Records for this exercise:
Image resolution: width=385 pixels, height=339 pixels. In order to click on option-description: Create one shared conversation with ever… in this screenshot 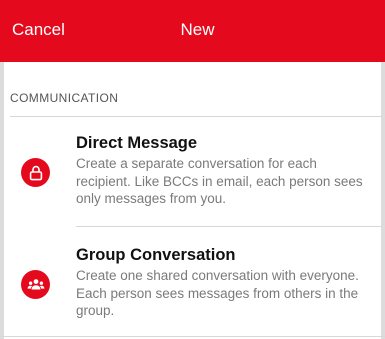, I will do `click(218, 293)`.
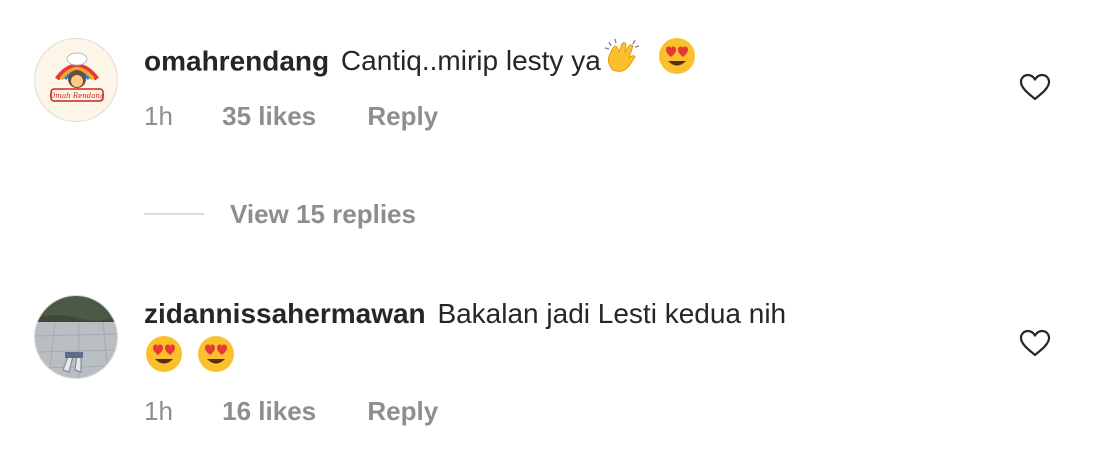 The width and height of the screenshot is (1110, 470). Describe the element at coordinates (190, 361) in the screenshot. I see `comment-emoji-line` at that location.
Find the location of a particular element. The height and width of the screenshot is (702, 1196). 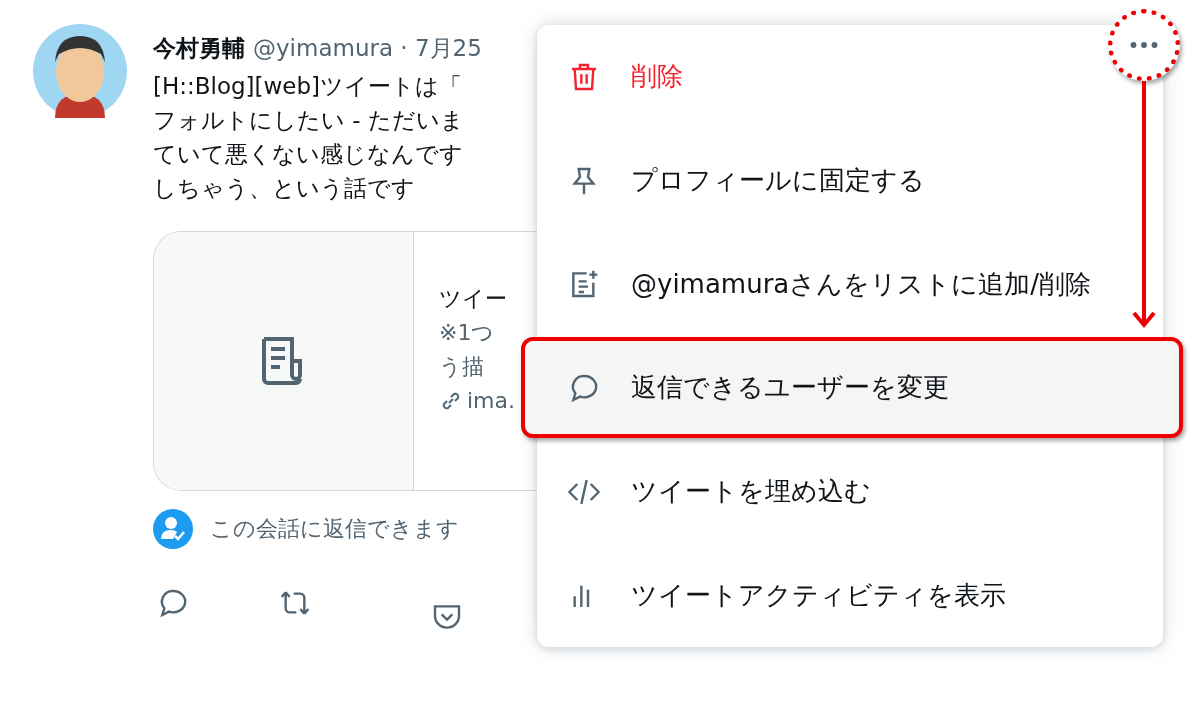

tweet-text: [H::Blog][web]ツイートは「 is located at coordinates (308, 86).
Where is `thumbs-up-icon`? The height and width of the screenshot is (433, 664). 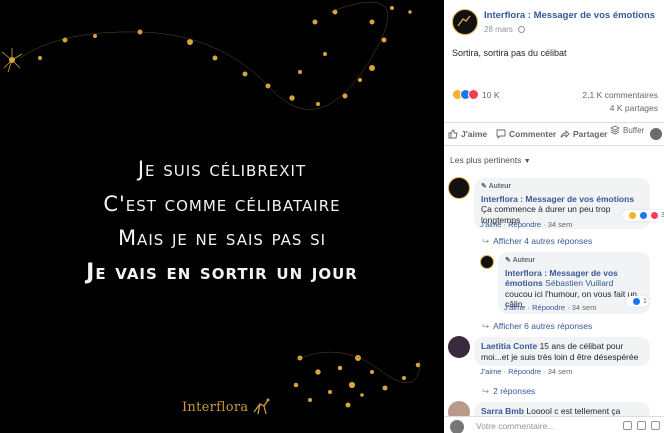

What needs to be done:
Rewrite the data starting at the line that contains "Find the location" and ending at the end of the data, replacing "particular" with "specific" and leaving everything else the same. Leave out the pictures.

Answer to this problem:
Find the location of a specific element. The height and width of the screenshot is (702, 1196). 

tweet-text: [H::Blog][web]ツイートは「 is located at coordinates (308, 86).
Where is `thumbs-up-icon`? The height and width of the screenshot is (433, 664). 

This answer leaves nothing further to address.